The heated breaths of the blacksmith striking the red hot metal overlapped with the plaintive sighs of the mothers working their fingers to the bone, each wearing out one homi blade a year.
An Honest Life
Chosen as one of Amazon’s Top Ten Garden Tools and given the “Amazon’s Choice” label, the hand plows made by Seok No-gi are popular in many countries.
He smiled with a mixture of pride and regret in his face. “I’ve looked after myself financially since I was 14. I opened my shop right here at 23. I started my family, bought our house, and raised three children, giving them all a college education,” he recollected. “My wife and I have never been reduced to borrowing money from others. Would a poorly educated man like me have been able to become someone grand like a politician, doctor, or judge? No, I’ve never dreamed of that. I’ve simply worked hard, always telling myself, I won’t lag behind, though I may never lead. I’m satisfied. I think I’ve had a good life.”
Seok was talking about being self-sufficient in this world where we constantly desire what others desire. “Perhaps because I’ve spent a lot of time before the fire, I still have good eyesight. At this age, I still don’t need reading glasses,” he said, chuckling.

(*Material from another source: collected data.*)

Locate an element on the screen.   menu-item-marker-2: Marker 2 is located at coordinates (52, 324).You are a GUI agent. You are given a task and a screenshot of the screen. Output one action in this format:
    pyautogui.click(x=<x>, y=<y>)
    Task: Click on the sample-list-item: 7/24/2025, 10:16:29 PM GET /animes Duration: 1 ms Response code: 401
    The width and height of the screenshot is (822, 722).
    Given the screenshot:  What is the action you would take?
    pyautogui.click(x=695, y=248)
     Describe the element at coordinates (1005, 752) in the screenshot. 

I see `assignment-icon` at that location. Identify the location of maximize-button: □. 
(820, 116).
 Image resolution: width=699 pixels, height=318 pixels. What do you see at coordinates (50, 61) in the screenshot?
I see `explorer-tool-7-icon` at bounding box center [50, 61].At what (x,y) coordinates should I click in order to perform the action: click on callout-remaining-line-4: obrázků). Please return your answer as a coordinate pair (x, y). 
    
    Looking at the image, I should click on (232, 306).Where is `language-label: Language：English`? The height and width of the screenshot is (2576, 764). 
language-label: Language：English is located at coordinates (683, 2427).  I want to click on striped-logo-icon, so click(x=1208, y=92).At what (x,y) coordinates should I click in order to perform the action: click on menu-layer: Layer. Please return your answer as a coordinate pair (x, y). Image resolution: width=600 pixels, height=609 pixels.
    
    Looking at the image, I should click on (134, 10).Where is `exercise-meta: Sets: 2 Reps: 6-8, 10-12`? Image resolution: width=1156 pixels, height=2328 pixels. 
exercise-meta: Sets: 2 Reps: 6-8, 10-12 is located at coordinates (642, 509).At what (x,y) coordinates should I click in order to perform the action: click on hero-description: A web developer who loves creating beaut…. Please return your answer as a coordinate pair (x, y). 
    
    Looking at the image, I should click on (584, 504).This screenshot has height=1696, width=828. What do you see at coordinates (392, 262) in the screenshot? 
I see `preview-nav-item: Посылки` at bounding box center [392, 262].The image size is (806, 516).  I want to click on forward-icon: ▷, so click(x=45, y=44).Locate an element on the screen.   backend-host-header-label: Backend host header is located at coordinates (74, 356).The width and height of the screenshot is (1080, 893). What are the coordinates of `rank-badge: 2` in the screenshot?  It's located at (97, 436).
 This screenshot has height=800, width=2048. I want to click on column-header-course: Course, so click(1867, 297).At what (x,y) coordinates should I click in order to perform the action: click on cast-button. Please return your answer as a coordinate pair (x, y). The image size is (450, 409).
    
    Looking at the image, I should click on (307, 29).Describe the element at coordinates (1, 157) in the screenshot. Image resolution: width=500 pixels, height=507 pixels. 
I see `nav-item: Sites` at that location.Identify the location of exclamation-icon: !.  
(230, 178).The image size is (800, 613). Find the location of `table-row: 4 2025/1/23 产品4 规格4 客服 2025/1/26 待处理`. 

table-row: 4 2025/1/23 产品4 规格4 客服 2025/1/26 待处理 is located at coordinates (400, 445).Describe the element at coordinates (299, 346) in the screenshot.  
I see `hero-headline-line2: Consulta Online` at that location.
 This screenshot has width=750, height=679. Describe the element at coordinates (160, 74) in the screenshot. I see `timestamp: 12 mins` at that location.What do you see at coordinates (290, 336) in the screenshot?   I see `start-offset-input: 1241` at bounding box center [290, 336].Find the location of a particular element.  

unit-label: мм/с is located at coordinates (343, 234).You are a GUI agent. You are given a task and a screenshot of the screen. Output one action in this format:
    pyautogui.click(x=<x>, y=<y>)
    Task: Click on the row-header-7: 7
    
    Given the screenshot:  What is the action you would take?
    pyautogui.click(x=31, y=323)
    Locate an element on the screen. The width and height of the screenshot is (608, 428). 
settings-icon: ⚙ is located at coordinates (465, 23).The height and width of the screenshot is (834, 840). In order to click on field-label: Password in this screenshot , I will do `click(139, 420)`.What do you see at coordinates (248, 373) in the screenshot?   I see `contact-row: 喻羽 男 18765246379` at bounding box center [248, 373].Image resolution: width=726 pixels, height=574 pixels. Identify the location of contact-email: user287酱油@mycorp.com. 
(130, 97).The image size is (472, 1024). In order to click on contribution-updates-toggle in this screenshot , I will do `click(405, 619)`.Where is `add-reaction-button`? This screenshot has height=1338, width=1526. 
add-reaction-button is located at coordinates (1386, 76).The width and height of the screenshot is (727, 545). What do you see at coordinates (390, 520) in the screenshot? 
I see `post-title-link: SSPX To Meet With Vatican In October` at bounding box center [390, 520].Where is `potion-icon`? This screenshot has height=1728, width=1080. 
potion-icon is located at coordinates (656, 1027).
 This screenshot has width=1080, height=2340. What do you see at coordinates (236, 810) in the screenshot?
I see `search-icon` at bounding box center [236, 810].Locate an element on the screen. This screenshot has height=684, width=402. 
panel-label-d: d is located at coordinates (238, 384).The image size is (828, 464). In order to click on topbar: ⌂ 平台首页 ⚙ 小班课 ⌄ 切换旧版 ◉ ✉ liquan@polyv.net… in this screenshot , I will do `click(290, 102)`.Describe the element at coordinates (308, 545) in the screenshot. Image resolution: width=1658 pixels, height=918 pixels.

Brightened by the force of the flames, his eyes shone like the moonlight — or was it the sunlight? There he was, his physique petite but solid, his face gentle but resolved, his voice raised in hoarse excitement while telling his story, and his fingers crooked like the curved handles of the countless homi he has crafted. The man whose life was forged by fire and iron again reminded me of mothers squatting in the fields digging the earth with their homi. The heated breaths of the blacksmith striking the red hot metal overlapped with the plaintive sighs of the mothers working their fingers to the bone, each wearing out one homi blade a year. I understood then why my eyes and my heart lingered on the smithy shelves arrayed with the simple hand plows.